Replay and resume

The runtime’s job is to make agent.run() resumable. After a crash, restart the process pointed at the same journal, call agent.resume() with the same session_id, and the run picks up where it left off.

Resume in code


from loomflow import Agent
from loomflow.runtime import SqliteRuntime
 
agent = Agent(
    "...",
    model="claude-opus-4-7",
    runtime=SqliteRuntime("./journal.db"),
)
 
# First run — interrupted by Ctrl-C / OOM / power outage:
result = await agent.run("complex task", session_id="my-task-2026-05-08")
 
# Later, after the process restarted — same session_id picks up
# where the journal left off. Already-completed model calls and
# tool dispatches replay from the journal; only the un-completed
# work runs fresh.
result = await agent.resume("my-task-2026-05-08", "complex task")

resume(session_id, prompt) is sugar for run(prompt, session_id=session_id). Pass the same prompt; the runtime keys on the session id, not the prompt.

What “replay” means

For each journaled step (model_call_5, tool_call_5_0, persist_episode_3, …), the runtime stores the result keyed by (session_id, step_name). On a re-run with the same session id:

The agent loop calls runtime.step("model_call_5", model.stream, ...).
The runtime looks up (session_id, "model_call_5"). If found, returns the cached result without invoking model.stream.
If not found, calls model.stream, stores the result, returns it.

The same logic applies to runtime.stream_step(...) for streaming steps. The chunks are stored as a list and replayed in order.

What gets re-executed on resume

Only steps that didn’t finish:

Completed steps (entry exists in the journal) → cached result returned instantly.
Mid-flight steps (no journal entry; the process died during execution) → re-executed.
New steps (the model is mid-conversation when you crashed and restart, so it’ll need to make NEW model calls) → executed normally; results journaled.

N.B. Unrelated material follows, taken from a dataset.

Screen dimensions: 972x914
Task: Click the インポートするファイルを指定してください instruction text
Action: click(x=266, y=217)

This means resume is idempotent at the step boundary. If a tool call wrote to a database before crashing, the journal entry is missing (the framework writes the entry only after the call returns) and the call replays. For non-idempotent tool calls, you can wrap them with your own dedup key.

Determinism contract

The agent loop assumes:

Model calls are deterministic given the same input messages and same RunContext. Streamed chunks are journaled. The model is effectively replayed verbatim.
Tool calls are deterministic given their arguments. This is the part you control. Pure functions are trivially safe; tools that hit external systems need either idempotency keys or acceptance that a re-run might double-fire.

If a tool call writes to Stripe (say), the framework’s journal ensures the call only happens once as observed by the agent. But if Stripe received the request before the process died, the journal entry is missing. The resumed run re-fires. Idempotency keys at the tool layer are your friend.

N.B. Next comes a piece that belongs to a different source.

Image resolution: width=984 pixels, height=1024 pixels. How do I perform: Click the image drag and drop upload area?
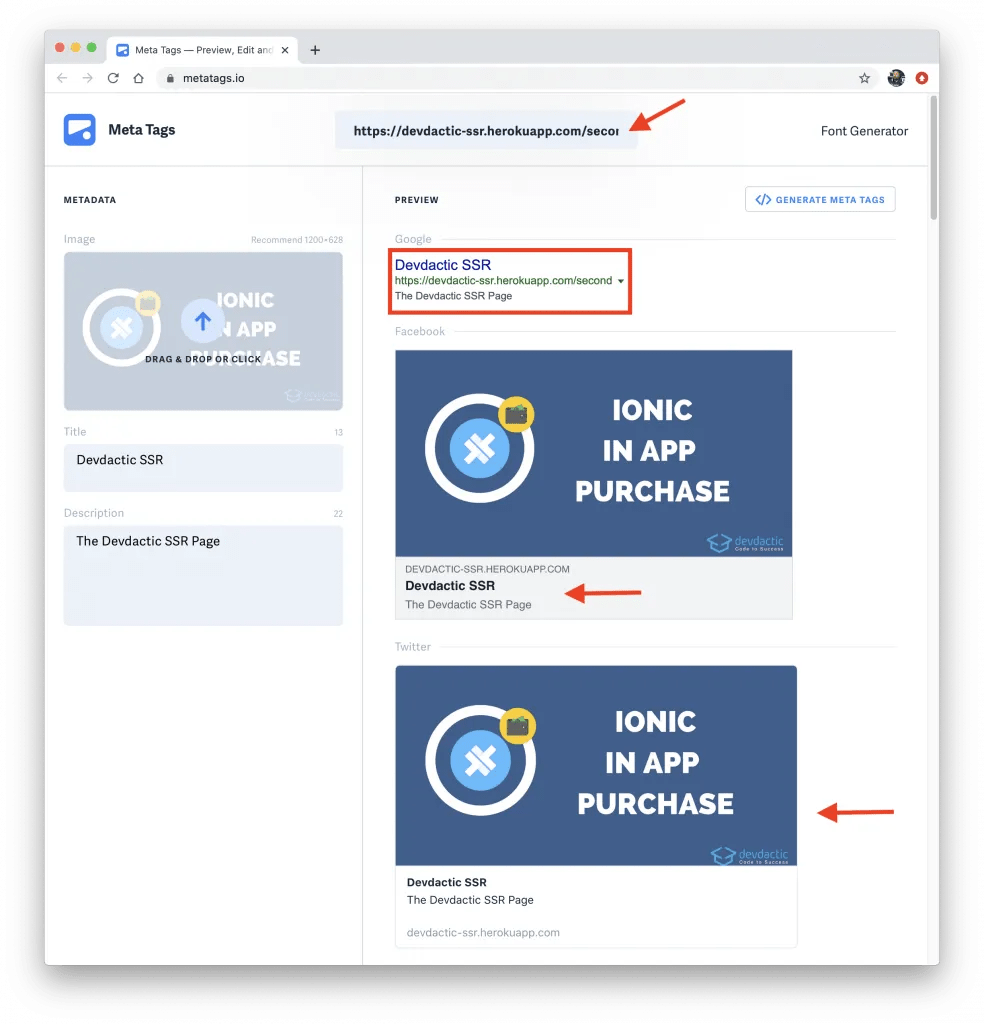(x=203, y=331)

`runtime.step(name, fn, *args)`. The wrap point

Every external call inside an architecture goes through:


result = await deps.runtime.step(
    f"my_call_{session.turns}",
    my_async_callable,
    arg1, arg2,
)

The name is the journal key. Use a deterministic function of the session state, f"model_call_{session.turns}", f"tool_call_{session.turns}_{slot}". The framework’s built-in architectures all follow this pattern.

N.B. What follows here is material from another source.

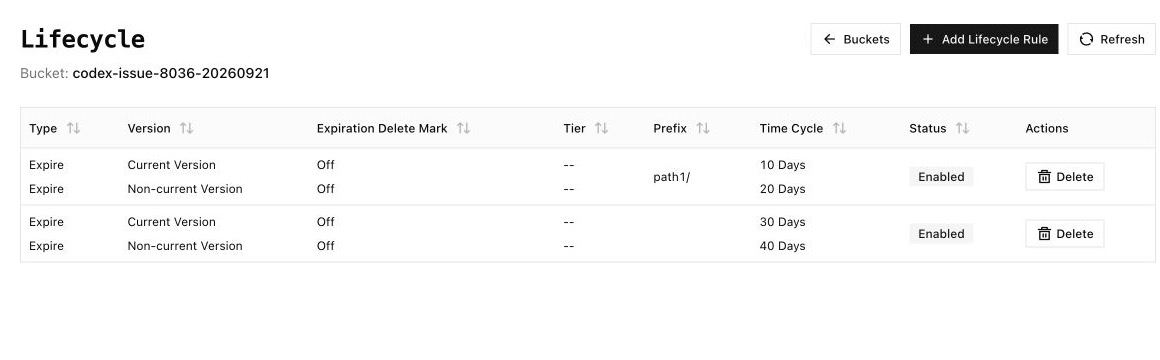Click trash icon for the 30 Days rule

tap(1044, 234)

For streaming calls, use runtime.stream_step(...):


chunks = []
async for chunk in deps.runtime.stream_step(
    f"model_call_{session.turns}",
    deps.model.stream,
    messages,
):
    chunks.append(chunk)
    yield Event.model_chunk(session.id, chunk)

Resume across deploys

When you ship a new version of your service, ongoing sessions resume across the deploy if and only if the step names are stable. The framework’s built-in architectures take care of this; for custom architectures, don’t change the step name format between releases , the journal entries from the old version won’t match.

Limitations

Memory state isn’t journaled. The Memory backend is the source of truth for episodes / facts / blocks. The runtime journals only the agent loop’s external calls.
The journal isn’t a snapshot of state. It’s a log of side effects. Resuming with a wildly different Agent configuration (different model, different tools, different memory) is undefined behaviour.
DBOS / Temporal adapters are coming. The runtime protocol is intentionally compatible; until they ship, SqliteRuntime and PostgresRuntime cover most production needs.

Choose stable session ids. A user-meaningful id (research-2026-05-08-acme, onboarding-user-42) is the right shape. ULIDs and UUIDs work too; the framework auto-generates one when you don’t pass session_id=. For resumability, write the id to your own DB / queue alongside the work item so you can call agent.resume(...) with it later.